**WHAT IS REQUIRED**: All of the data should be copied exactly, with the pictures left out.

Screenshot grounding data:

------------------------

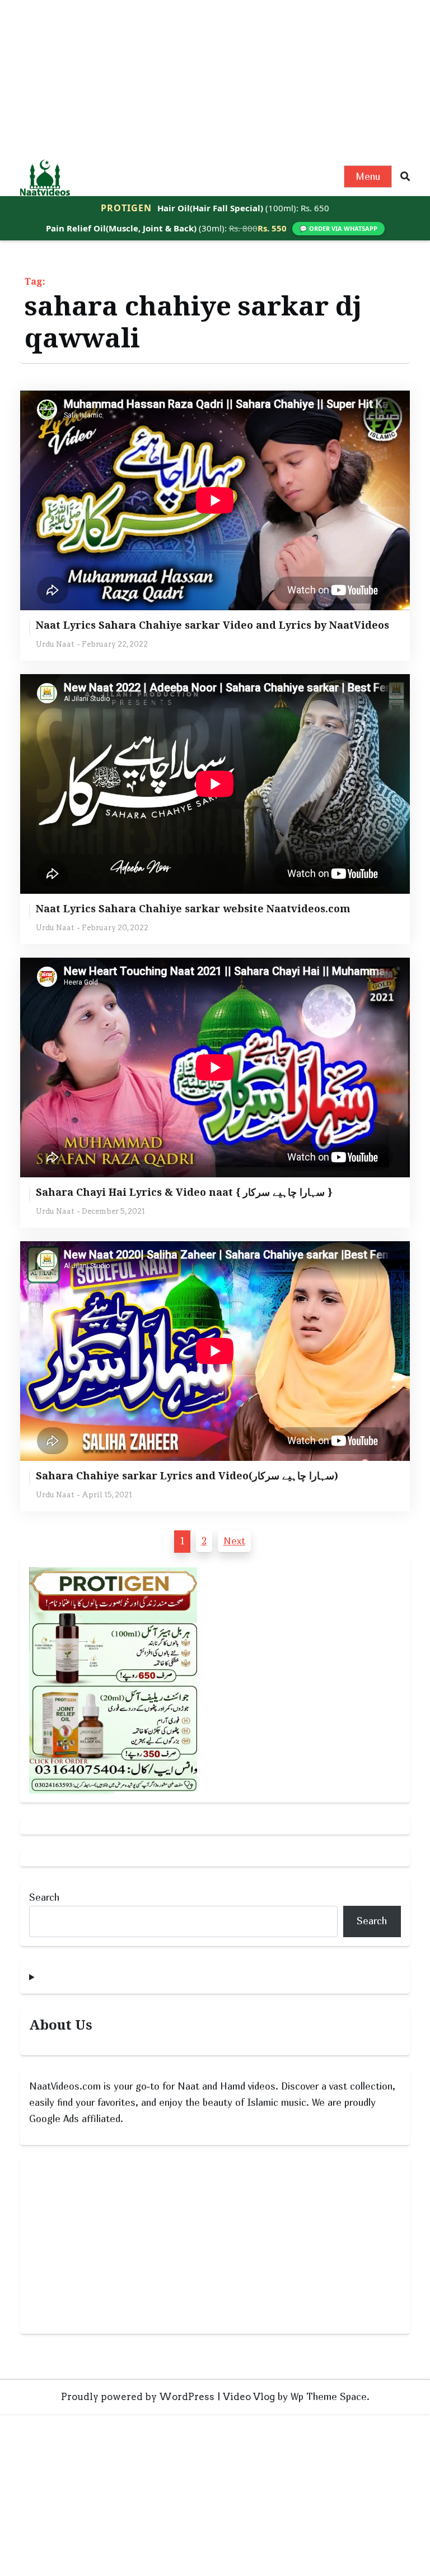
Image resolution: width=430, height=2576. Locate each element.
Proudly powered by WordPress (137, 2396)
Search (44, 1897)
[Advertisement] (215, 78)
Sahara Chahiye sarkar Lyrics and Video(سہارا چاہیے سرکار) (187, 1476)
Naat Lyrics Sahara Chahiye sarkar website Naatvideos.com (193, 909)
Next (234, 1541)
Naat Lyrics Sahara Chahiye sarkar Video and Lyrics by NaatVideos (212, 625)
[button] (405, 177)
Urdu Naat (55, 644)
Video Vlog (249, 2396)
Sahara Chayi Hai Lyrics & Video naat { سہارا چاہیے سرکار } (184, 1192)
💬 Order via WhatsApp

------------------------

**YOUR SOLUTION**:
Image resolution: width=430, height=2576. Locate each element.
Proudly powered by WordPress (137, 2396)
Search (44, 1897)
[Advertisement] (215, 78)
Sahara Chahiye sarkar Lyrics and Video(سہارا چاہیے سرکار) (187, 1476)
Naat Lyrics Sahara Chahiye sarkar website Naatvideos.com (193, 909)
Next (234, 1541)
Naat Lyrics Sahara Chahiye sarkar Video and Lyrics by NaatVideos (212, 625)
[button] (405, 177)
Urdu Naat (55, 644)
Video Vlog (249, 2396)
Sahara Chayi Hai Lyrics & Video naat { سہارا چاہیے سرکار } (184, 1192)
💬 Order via WhatsApp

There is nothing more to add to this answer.